Ginna lifted a hand to his face, traced fingers down the scar that lined his left cheek before leaning into him and putting her arms around his neck. The stiffness of his muscles relaxed against her and he lowered in to hug her closer.
“Just promise me you’ll be careful,” he whispered against her ear, lips soft as he brushed them across her cheek before tilting her chin upward into his kiss. “Promise, lass.”
“I promise,” she exhaled.
“I…” his fingers tangled through the ties of her bodies, tugging it slowly open while she worked down the buckles of his armor. “I just want to keep you here, safe… with me… always,” he murmured between kisses. Drawing back to tug out of his clothes, Ginna lifted her dress up over her head and let it fall to the floor. He came back in, hands bracing her shoulders, brilliant green eyes locked on hers. “I want to make a life together, Ginna, be partners. Real partners. You and me.”

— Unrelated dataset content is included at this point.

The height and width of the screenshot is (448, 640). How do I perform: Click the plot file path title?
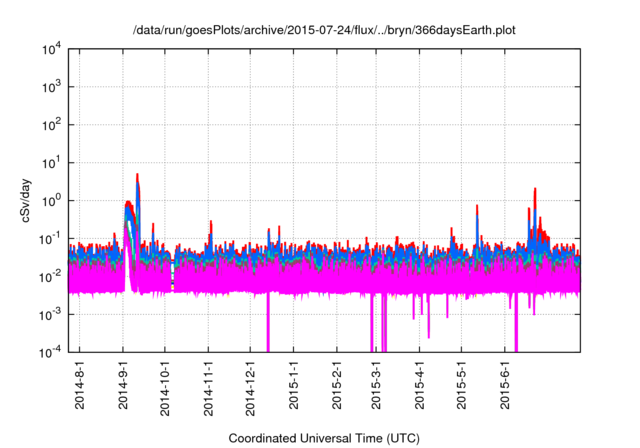(324, 30)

She had a feeling he was talking about much more than just running jobs together and splitting the take. “When all this is over we’ll talk about a partnership…”

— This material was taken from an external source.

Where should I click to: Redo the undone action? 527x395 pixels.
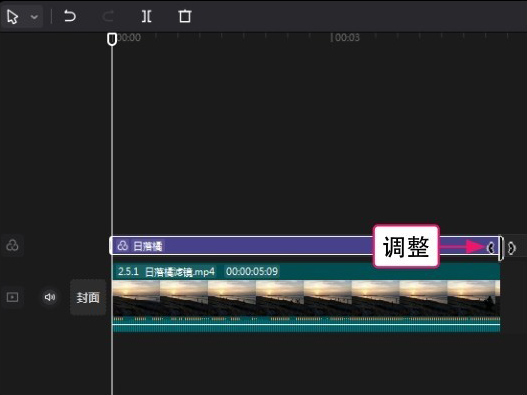point(108,16)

“Life’s too short. I want to talk about it now.”
“What is there to talk about, Brynjolf? You don’t want me to go back to Cyrodiil? You don’t want me to go on this job with Mercer?”
“I’m saying I want to keep you, full-time. I’m saying we should always be together, even when we’re apart. I’m saying…” he kissed her again, drinking deep from her lips as his chest came into hers. “I don’t want anyone else but you.”
Ginna didn’t answer, only kissed him back, hard and strong until their desperation showed them to the bed. She couldn’t deny the way she felt when she was with him. When he was inside her, it was more than just two bodies coming together. It was as if they’d been made for each other, body, mind, soul, and it both thrilled and terrified her. For too long sex had been her weapon against men, but with Brynjolf it was her weakness. Every caress, every breath they drew together, every heavy collision of their bodies in the dark was an addiction and she wanted to feed it until it consumed her.
His eyes, those gods-forsaken eyes, staring into her while they tangled and writhed and stretched their bodies together. It was as if he could see things in her even she didn’t know were there. He made her feel weak and yet so strong, and inside she was soft and warm and melting as her fantasies scaled impossible heights, unbelievable outcomes. The things they could do together, the life they could make together…
And every gasping whimper and desperate cry they sang together was sweet music to her soul. “Yes!” she echoed his triumph over her and then rolled with him until he was on his back and hers to claim in equal pleasure and mutual domination. “Brynjolf,” she whispered again and again. He reached for her, hands drawing her down into his hungry mouth to devour his own name from her lips.
Had she even been alive before she met him? She couldn’t remember anymore and didn’t want to know if there was life after him, without him.
When he finally let go, releasing his warmth inside her, she lowered herself to his chest and they clung to one another in the dark silence.
“Ginna,” he murmured, lifting a hand into her hair. “My Ginna.”